Records excerpted from a collection
------------

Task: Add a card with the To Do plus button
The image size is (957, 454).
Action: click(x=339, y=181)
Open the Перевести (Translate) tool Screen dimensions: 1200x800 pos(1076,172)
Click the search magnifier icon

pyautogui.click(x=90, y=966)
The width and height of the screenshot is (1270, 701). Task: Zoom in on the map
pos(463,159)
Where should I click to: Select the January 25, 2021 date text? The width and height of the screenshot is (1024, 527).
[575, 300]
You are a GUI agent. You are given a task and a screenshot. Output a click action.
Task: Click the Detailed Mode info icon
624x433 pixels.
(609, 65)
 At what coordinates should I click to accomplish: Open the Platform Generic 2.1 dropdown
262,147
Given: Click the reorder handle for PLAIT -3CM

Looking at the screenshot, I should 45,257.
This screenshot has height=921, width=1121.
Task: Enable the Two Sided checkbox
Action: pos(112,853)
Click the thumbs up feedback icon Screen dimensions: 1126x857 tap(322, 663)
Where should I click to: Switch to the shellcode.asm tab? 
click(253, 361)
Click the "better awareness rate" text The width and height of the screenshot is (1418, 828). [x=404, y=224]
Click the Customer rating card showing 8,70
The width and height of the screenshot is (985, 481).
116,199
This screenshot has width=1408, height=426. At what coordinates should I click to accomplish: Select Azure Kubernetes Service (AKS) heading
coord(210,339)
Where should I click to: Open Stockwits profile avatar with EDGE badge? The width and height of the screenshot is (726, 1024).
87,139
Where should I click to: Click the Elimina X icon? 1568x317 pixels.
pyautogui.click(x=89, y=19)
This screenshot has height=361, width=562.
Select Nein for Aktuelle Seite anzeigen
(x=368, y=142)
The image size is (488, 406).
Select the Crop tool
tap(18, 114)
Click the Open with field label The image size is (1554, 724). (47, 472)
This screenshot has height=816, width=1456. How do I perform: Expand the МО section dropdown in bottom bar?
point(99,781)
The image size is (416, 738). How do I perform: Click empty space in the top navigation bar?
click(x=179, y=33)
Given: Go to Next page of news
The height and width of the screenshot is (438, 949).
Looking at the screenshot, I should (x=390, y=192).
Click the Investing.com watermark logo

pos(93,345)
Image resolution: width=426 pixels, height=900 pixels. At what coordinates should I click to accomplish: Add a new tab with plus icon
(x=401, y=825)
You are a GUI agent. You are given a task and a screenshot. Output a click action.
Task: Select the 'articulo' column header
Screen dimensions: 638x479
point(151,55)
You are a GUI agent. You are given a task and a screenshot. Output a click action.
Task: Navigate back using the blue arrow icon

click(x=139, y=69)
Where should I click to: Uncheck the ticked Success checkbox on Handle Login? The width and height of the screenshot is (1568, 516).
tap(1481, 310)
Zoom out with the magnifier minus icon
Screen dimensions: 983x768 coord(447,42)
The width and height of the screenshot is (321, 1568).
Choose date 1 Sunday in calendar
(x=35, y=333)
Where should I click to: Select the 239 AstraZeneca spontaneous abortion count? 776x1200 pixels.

------------

▶ **What you need to do**:
Set all the data down again, exactly as it reads above.

▶ **Worked solution**:
Task: Add a card with the To Do plus button
The image size is (957, 454).
Action: click(x=339, y=181)
Open the Перевести (Translate) tool Screen dimensions: 1200x800 pos(1076,172)
Click the search magnifier icon

pyautogui.click(x=90, y=966)
The width and height of the screenshot is (1270, 701). Task: Zoom in on the map
pos(463,159)
Where should I click to: Select the January 25, 2021 date text? The width and height of the screenshot is (1024, 527).
[575, 300]
You are a GUI agent. You are given a task and a screenshot. Output a click action.
Task: Click the Detailed Mode info icon
624x433 pixels.
(609, 65)
 At what coordinates should I click to accomplish: Open the Platform Generic 2.1 dropdown
262,147
Given: Click the reorder handle for PLAIT -3CM

Looking at the screenshot, I should 45,257.
This screenshot has height=921, width=1121.
Task: Enable the Two Sided checkbox
Action: pos(112,853)
Click the thumbs up feedback icon Screen dimensions: 1126x857 tap(322, 663)
Where should I click to: Switch to the shellcode.asm tab? 
click(253, 361)
Click the "better awareness rate" text The width and height of the screenshot is (1418, 828). [x=404, y=224]
Click the Customer rating card showing 8,70
The width and height of the screenshot is (985, 481).
116,199
This screenshot has width=1408, height=426. At what coordinates should I click to accomplish: Select Azure Kubernetes Service (AKS) heading
coord(210,339)
Where should I click to: Open Stockwits profile avatar with EDGE badge? The width and height of the screenshot is (726, 1024).
87,139
Where should I click to: Click the Elimina X icon? 1568x317 pixels.
pyautogui.click(x=89, y=19)
This screenshot has height=361, width=562.
Select Nein for Aktuelle Seite anzeigen
(x=368, y=142)
The image size is (488, 406).
Select the Crop tool
tap(18, 114)
Click the Open with field label The image size is (1554, 724). (47, 472)
This screenshot has height=816, width=1456. How do I perform: Expand the МО section dropdown in bottom bar?
point(99,781)
The image size is (416, 738). How do I perform: Click empty space in the top navigation bar?
click(x=179, y=33)
Given: Go to Next page of news
The height and width of the screenshot is (438, 949).
Looking at the screenshot, I should (x=390, y=192).
Click the Investing.com watermark logo

pos(93,345)
Image resolution: width=426 pixels, height=900 pixels. At what coordinates should I click to accomplish: Add a new tab with plus icon
(x=401, y=825)
You are a GUI agent. You are given a task and a screenshot. Output a click action.
Task: Select the 'articulo' column header
Screen dimensions: 638x479
point(151,55)
You are a GUI agent. You are given a task and a screenshot. Output a click action.
Task: Navigate back using the blue arrow icon

click(x=139, y=69)
Where should I click to: Uncheck the ticked Success checkbox on Handle Login? The width and height of the screenshot is (1568, 516).
tap(1481, 310)
Zoom out with the magnifier minus icon
Screen dimensions: 983x768 coord(447,42)
The width and height of the screenshot is (321, 1568).
Choose date 1 Sunday in calendar
(x=35, y=333)
Where should I click to: Select the 239 AstraZeneca spontaneous abortion count? 776x1200 pixels.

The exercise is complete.